Attorneys General Of 23 US States Urge Hyundai, Kia To Take Swift Action Against Car TheftsMarch 28, 2023
A group of 23 U.S. states attorneys general have asked South Korean car manufacturers Hyundai Motor and Kia Corp. to take action more quickly to solve problems with millions of U.S. vehicles facing theft. The issue is related to the companies’ failure to equip vehicles with anti-theft immobilizers, which has been a standard equipment on vehicles sold by other major manufacturers in the U.S.
In a joined letter from 22 states and the District of Columbia, the attorneys general led by Wisconsin’s Josh Kaul called on Kia and Hyundai to take swift and comprehensive action to help remedy the crisis of car thefts.

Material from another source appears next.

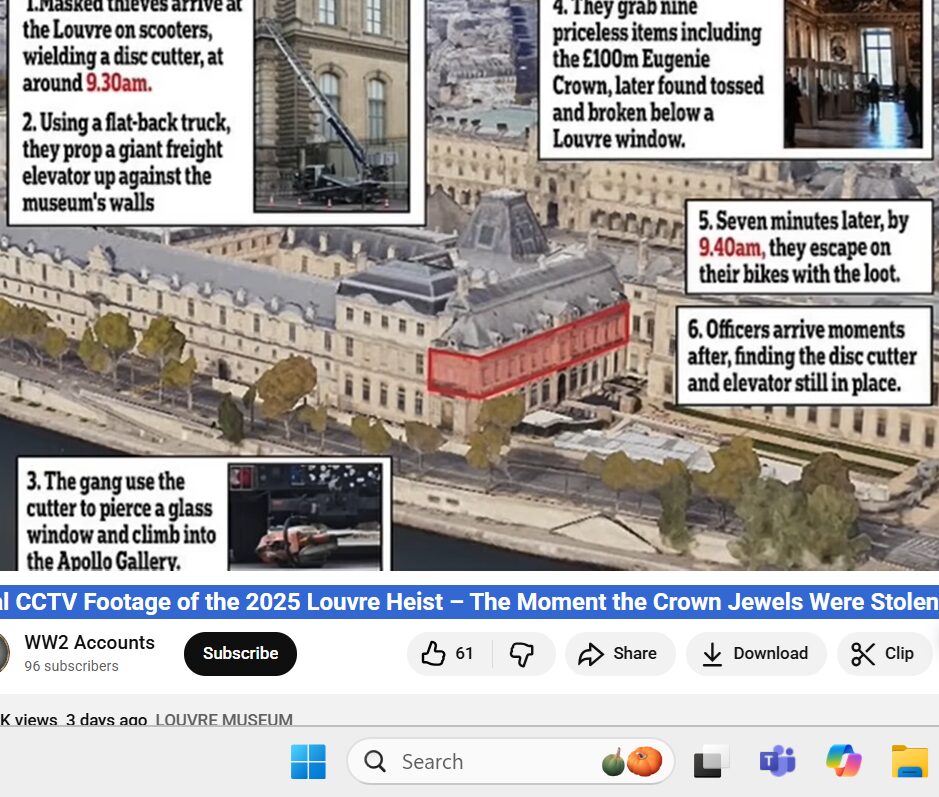Click the red-highlighted gallery section in the video

point(530,352)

Both car companies face legal action as certain of their car models are vulnerable to theft due to a design flaw in vehicles manufactured without an engine immobilizer, an anti-theft mechanism. The country is facing increasing thefts after TikTok and other social media channels popularized a method showing how to steal cars without push-button ignitions and immobilizing anti-theft devices.
Majority of the most commonly stolen car brands in the United States were said to be manufactured by Hyundai and Kia. In Chicago, over 7,000 car thefts were reported of Hyundai and Kia vehicles in 2022. In Milwaukee, of the 8,096 vehicles stolen in 2022, 58% were made by Kia or Hyundai.

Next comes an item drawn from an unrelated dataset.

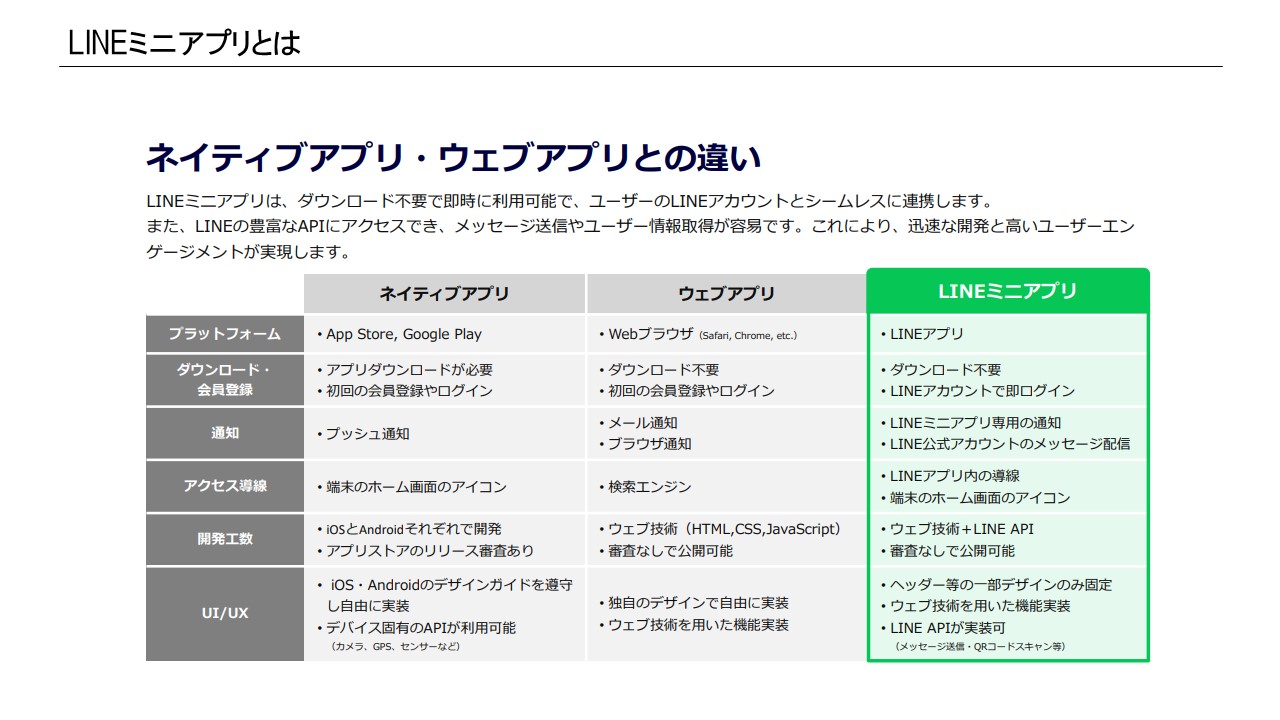
Task: Click the '検索エンジン' cell
Action: [x=649, y=487]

As per reports, certain auto insurance companies deny auto coverage for select Hyundai and Kia vehicle models.
In this alarming situation, the companies in February said they would offer software upgrades to 8.3 million U.S. vehicles they manufactured without an engine immobilizer with a view to help customers from thefts.
In the joint letter, the attorneys general said, “The surge in thefts of these vulnerable vehicles has been truly shocking. More needs to be done so that every current owner can obtain one of these devices at no cost as soon as possible – especially those owners whose cars are not compatible with the software upgrade you recently announced.”
The AGs urged both companies to do everything in their power to improve the situation for owners of these vulnerable vehicles. They asked to accelerate the implementation of a software update to improve security, and to provide free alternative protective measures.
Apart from Kaul, the letter is signed by AGs of Arizona, California, Colorado, Connecticut, District of Columbia, Delaware, Illinois, Massachusetts, Maryland, Nevada, New Jersey, New Mexico, New York, North Carolina, Oklahoma, Oregon, Pennsylvania, Rhode Island, South Dakota, Vermont, Washington, along with the Utah Division of Consumer Protection.
Meanwhile, Kia and Hyundai reportedly said that they have contacted over 2.1 million customers to advise them of software upgrades. Hyundai said all of its vehicles meet U.S. anti-theft requirements and has begun reimbursing eligible customers for steering wheel lock purchases.
Kia also said it is working with major insurance carriers to make sure its customers have access to quality and comprehensive coverage.